- Required work
Each word in the data below should be copied exactly; the images should not.

━━━━━ Source data

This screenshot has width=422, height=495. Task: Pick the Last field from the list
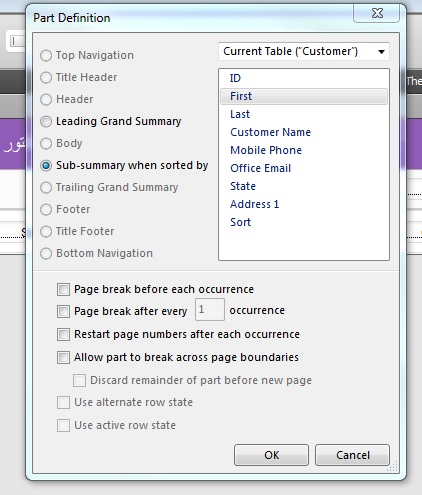pos(304,114)
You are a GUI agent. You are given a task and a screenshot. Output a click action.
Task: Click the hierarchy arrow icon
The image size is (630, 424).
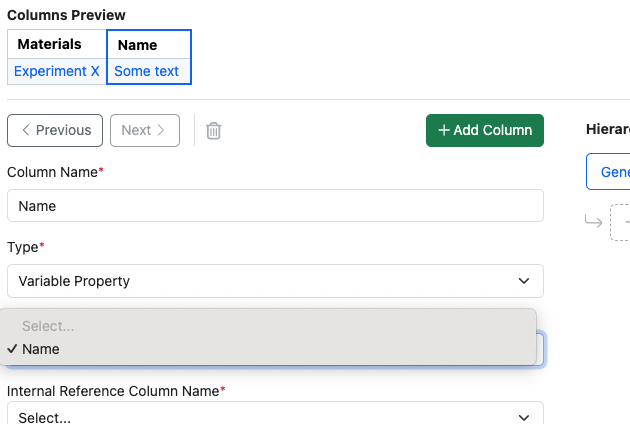click(x=593, y=221)
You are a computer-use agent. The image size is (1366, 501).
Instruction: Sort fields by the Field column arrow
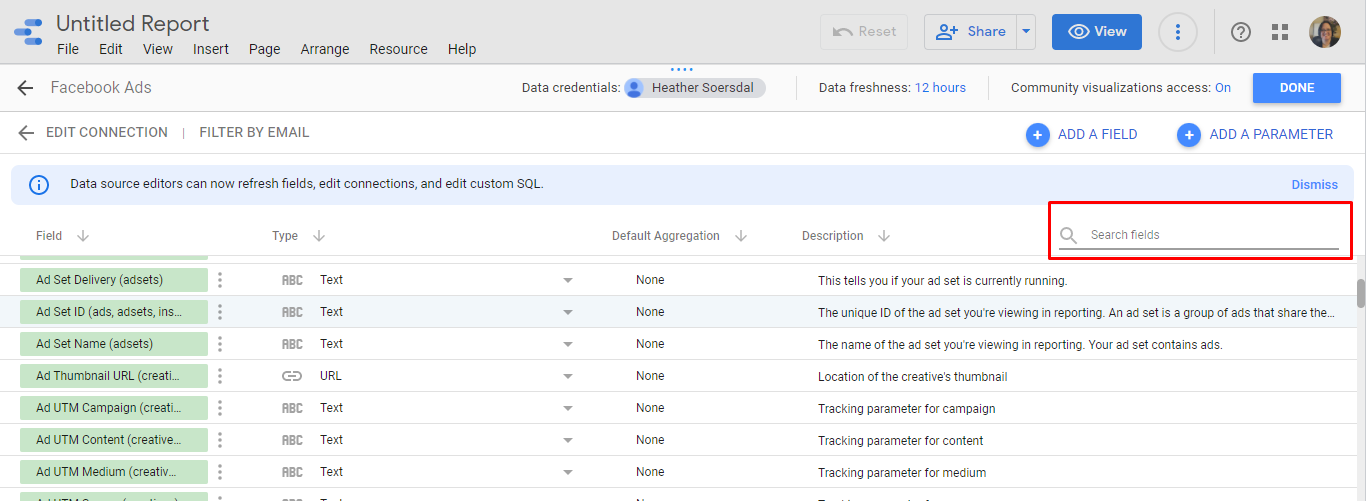83,236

━━━━━━━━━━

- Problem solution
This screenshot has width=422, height=495. Task: Pick the Last field from the list
pos(304,114)
You are a GUI agent. You are given a task and a screenshot. Output a click action.
Task: Click the hierarchy arrow icon
The image size is (630, 424).
click(x=593, y=221)
You are a computer-use agent. The image size is (1366, 501).
Instruction: Sort fields by the Field column arrow
83,236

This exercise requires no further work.